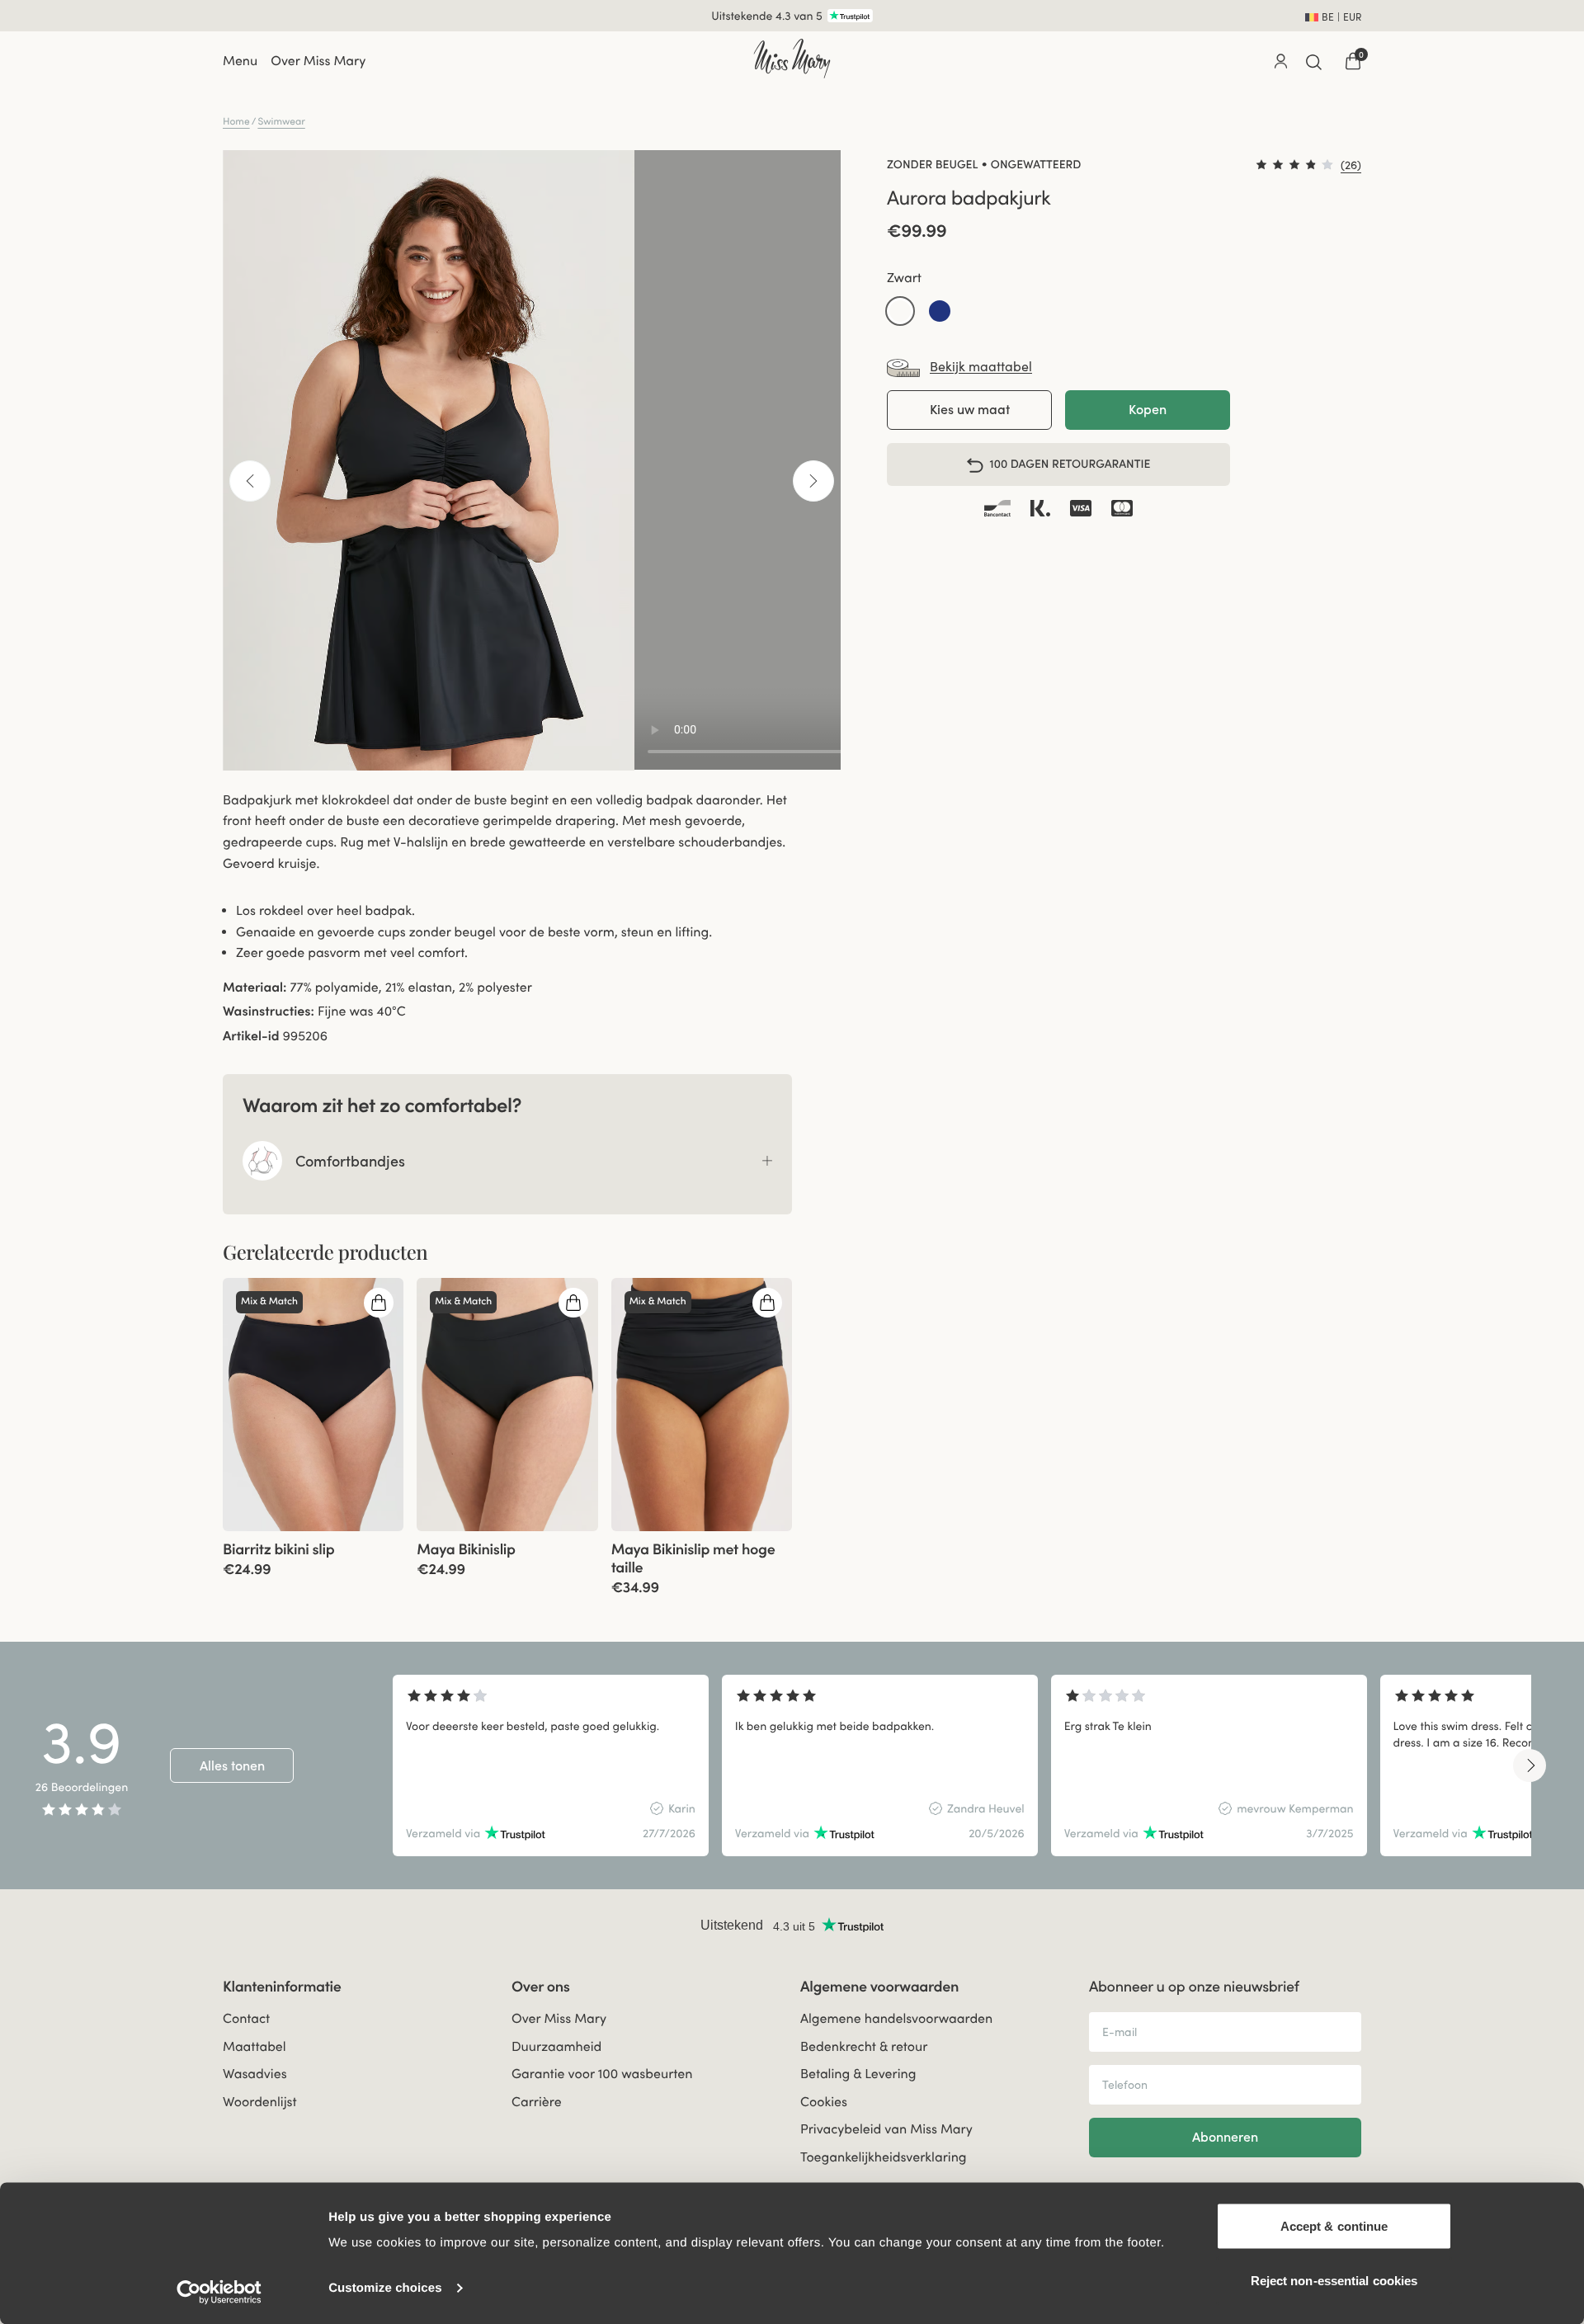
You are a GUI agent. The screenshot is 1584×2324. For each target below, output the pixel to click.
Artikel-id (251, 1036)
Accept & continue (1334, 2226)
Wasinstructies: (268, 1011)
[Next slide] (1529, 1765)
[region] (962, 1765)
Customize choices (385, 2288)
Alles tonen (232, 1765)
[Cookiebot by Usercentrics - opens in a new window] (219, 2291)
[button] (900, 312)
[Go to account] (1280, 61)
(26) (1351, 165)
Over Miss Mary (318, 61)
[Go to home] (791, 58)
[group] (313, 1404)
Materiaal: (254, 987)
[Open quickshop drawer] (379, 1303)
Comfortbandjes (350, 1161)
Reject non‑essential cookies (1334, 2280)
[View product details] (313, 1554)
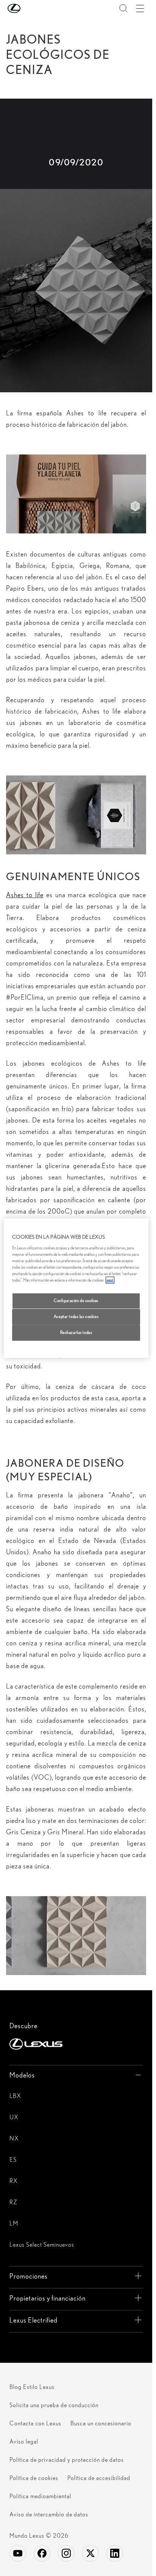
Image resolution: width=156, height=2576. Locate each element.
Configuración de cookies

Problem statement
Leaving aside every picture, transcribe exactly the lines that run from the one with "[Open quickshop drawer] (379, 1303)" to the close of the listing above.

Written answer
[Open quickshop drawer] (379, 1303)
Comfortbandjes (350, 1161)
Reject non‑essential cookies (1334, 2280)
[View product details] (313, 1554)
Image resolution: width=156, height=2576. Locate each element.
Configuración de cookies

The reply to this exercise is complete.